T.C. Boyles aktuelles Buch "San Miguel" ist ein waschechter historischer Roman auf Basis realer Tagebuchaufzeichnungen - hier können Sie hineinlesen

Gedanken macht er sich vor allem über die Fragen, wie online lesenswerte Texte zu finden sind und wie der Journalismus in der digitalen Welt überleben kann. Außerdem zeigt er sich betrübt darüber, dass das Netz viele reale Treffpunkte hat verschwinden lassen, wie er in einem Interview mit der Zeitung "Welt am Sonntag" verraten hat.

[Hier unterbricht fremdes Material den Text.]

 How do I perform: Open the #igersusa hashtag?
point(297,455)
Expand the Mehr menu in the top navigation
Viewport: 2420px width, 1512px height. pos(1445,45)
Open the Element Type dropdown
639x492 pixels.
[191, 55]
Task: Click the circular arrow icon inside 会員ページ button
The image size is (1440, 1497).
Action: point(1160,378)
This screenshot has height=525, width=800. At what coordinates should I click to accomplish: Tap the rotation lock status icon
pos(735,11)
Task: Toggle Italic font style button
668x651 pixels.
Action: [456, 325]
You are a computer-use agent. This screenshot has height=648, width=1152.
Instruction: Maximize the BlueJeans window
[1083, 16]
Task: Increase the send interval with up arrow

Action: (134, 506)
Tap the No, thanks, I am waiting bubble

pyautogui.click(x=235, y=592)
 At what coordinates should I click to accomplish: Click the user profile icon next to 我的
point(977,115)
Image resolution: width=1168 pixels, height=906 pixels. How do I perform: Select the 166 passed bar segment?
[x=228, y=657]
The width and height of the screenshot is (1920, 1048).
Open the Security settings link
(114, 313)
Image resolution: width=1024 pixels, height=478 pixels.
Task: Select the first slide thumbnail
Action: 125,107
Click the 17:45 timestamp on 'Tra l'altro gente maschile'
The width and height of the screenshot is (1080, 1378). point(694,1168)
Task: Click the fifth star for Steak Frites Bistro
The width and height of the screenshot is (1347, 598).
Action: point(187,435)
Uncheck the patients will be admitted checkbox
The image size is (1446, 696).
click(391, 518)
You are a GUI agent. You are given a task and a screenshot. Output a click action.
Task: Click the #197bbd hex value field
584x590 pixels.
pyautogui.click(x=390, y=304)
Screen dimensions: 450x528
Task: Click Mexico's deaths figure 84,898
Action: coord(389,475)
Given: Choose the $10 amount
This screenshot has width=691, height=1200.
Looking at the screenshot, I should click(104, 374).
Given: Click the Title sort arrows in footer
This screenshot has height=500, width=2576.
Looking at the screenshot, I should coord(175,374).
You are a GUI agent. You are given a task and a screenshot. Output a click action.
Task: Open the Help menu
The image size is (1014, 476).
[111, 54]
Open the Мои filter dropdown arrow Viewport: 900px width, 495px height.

So sagte Boyle etwa, er schätze gewisse literarische Erscheinungen des Netzzeitalters wie den "Twitter-Roman" von Autorin Jennifer Egan. "Ansonsten herrscht für mich im Internet selbst komplettes Chaos", betonte er. "Ich frage mich immer wieder, wo ich in diesem riesigen Trog mit saurer Milch das Sahnehäubchen finde - Literatur, die über den Moment des Publizierens hinaus im Netz eine Wirkung hat." Ein Problem, das so einigen Nutzern bekannt vorkommen dürfte.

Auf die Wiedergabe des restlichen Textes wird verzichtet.